> Excerpted data

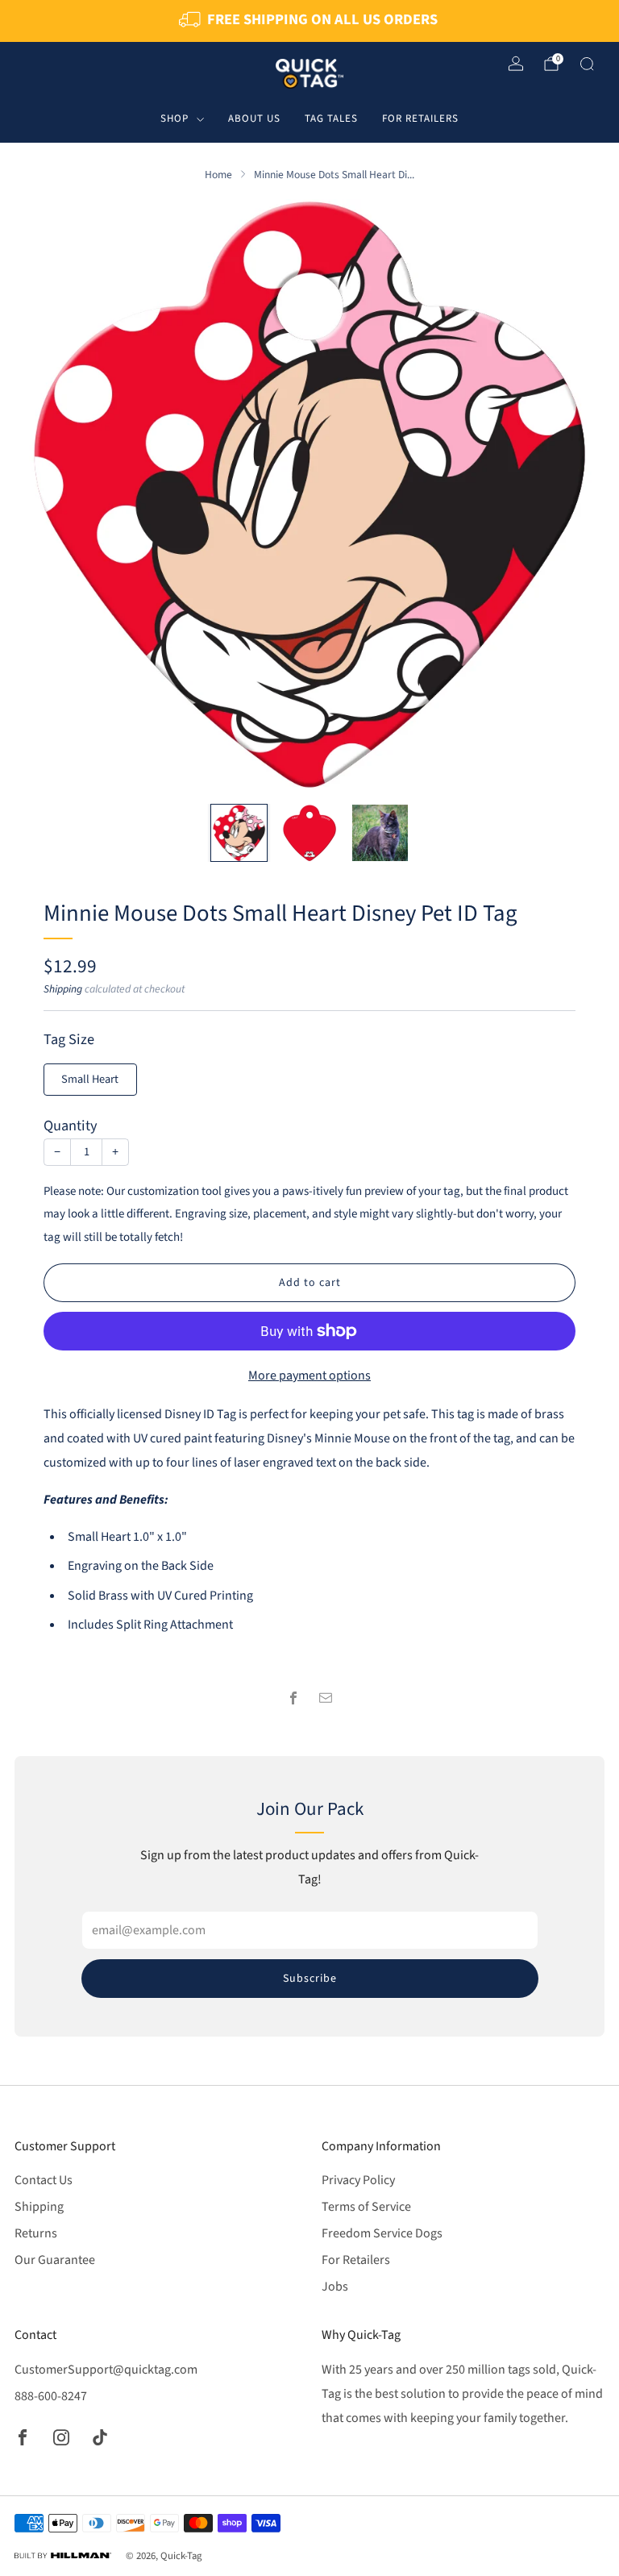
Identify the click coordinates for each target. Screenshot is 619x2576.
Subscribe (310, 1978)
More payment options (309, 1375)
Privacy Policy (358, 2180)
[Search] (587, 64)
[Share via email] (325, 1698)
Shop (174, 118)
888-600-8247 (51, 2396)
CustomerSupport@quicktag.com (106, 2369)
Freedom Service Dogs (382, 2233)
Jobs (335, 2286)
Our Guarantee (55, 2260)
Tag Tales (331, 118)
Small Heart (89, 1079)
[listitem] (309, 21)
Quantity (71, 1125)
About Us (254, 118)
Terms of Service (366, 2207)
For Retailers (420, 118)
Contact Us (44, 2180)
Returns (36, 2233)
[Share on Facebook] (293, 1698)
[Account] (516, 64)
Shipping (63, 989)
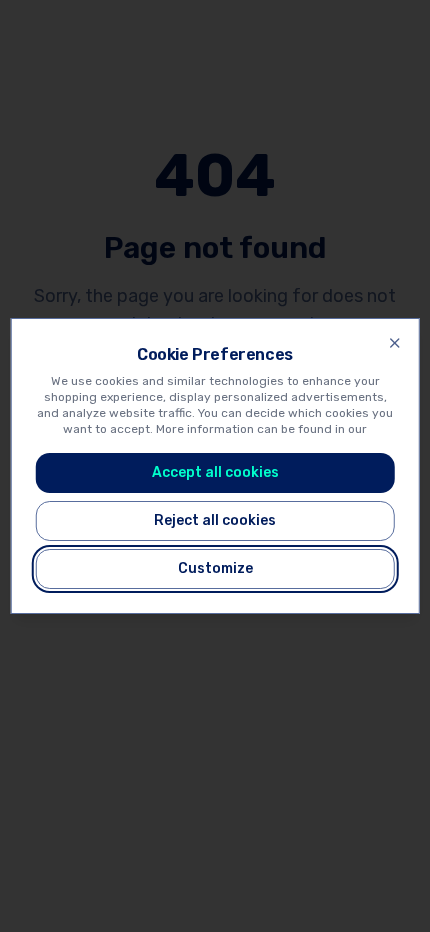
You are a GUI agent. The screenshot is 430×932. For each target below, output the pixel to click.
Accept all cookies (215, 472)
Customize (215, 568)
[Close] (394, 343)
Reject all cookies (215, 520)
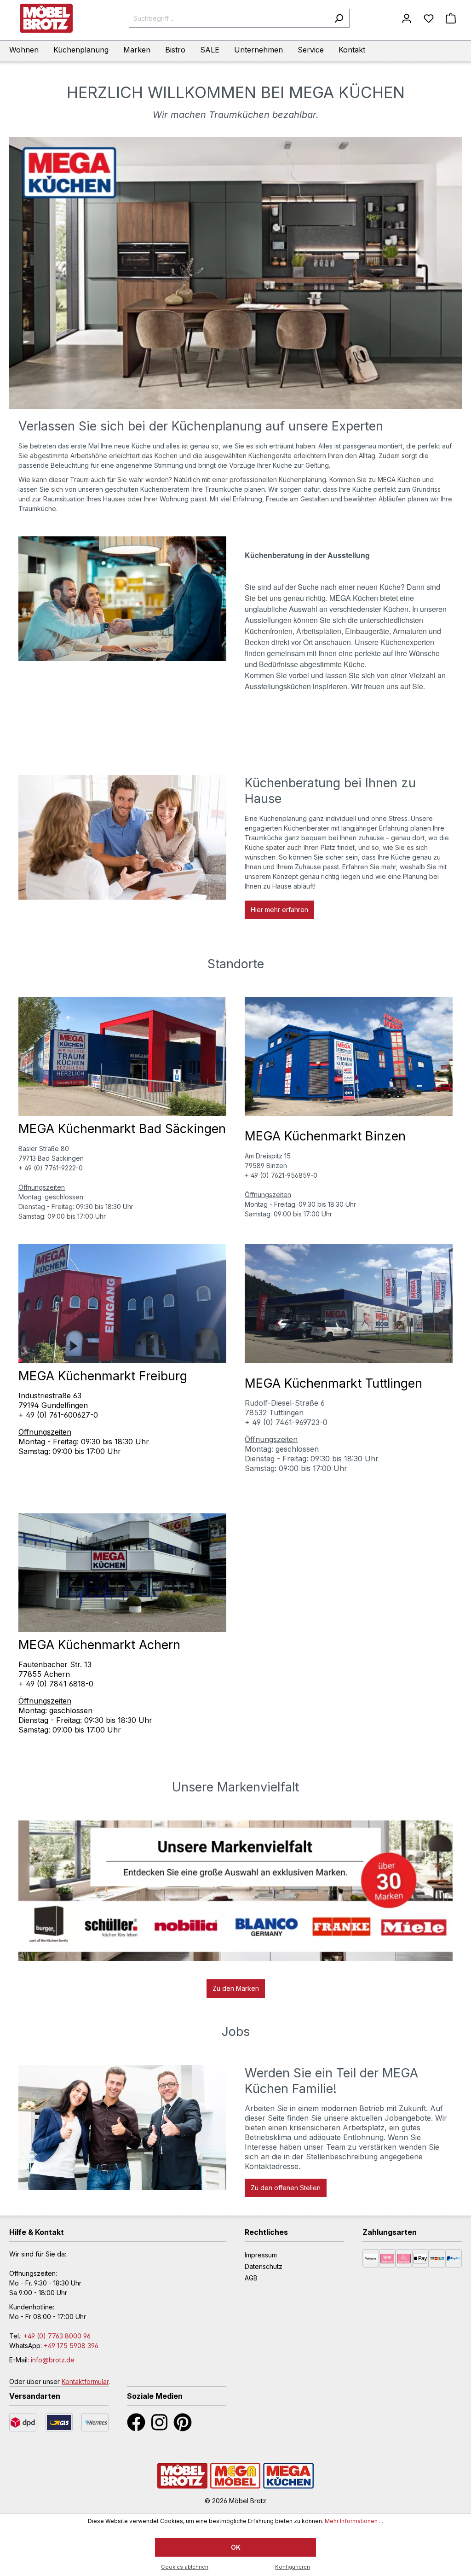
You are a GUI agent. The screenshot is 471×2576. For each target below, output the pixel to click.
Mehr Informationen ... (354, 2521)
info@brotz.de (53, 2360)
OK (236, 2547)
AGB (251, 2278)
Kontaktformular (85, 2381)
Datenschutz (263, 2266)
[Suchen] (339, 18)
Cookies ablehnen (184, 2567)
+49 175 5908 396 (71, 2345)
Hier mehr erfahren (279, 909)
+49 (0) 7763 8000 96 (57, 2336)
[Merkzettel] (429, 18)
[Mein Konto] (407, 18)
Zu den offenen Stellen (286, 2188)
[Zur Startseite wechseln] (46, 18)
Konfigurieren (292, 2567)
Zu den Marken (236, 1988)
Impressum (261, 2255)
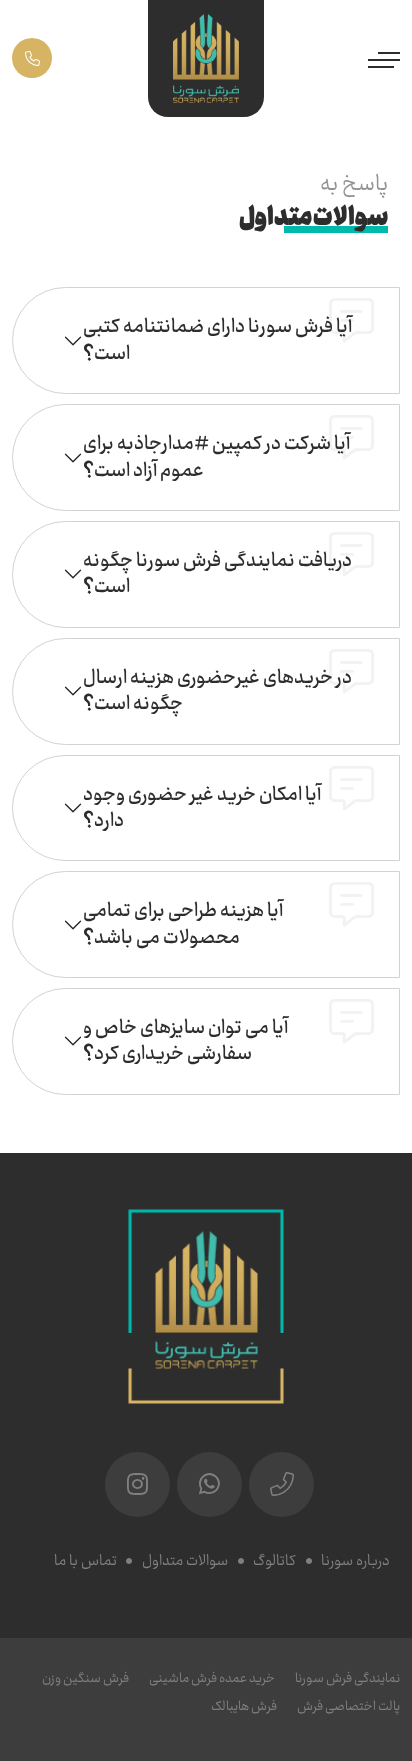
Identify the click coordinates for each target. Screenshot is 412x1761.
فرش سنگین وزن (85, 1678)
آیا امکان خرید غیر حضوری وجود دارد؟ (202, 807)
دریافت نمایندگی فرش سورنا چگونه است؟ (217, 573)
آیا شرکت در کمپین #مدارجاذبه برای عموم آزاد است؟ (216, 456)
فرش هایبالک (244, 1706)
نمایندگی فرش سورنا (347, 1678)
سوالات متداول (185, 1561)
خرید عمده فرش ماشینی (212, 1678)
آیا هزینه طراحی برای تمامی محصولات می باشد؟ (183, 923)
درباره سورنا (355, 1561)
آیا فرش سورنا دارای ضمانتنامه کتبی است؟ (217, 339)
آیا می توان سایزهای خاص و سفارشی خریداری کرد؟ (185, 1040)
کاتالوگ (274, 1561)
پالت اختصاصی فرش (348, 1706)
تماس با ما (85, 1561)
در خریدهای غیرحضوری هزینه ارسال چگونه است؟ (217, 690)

> Required work
If the string "each" appears in a line of the entries, report the line.

> Response below
Identify the click coordinates for each target. Screenshot is 619x2576.
You are a GUI agent. The screenshot is 430×932. For each target below, output the pixel to click.
You are a GUI agent. The screenshot is 471×2576. For each target below, output the pixel to click.
Identify the click coordinates for each target. Screenshot is 412x1761.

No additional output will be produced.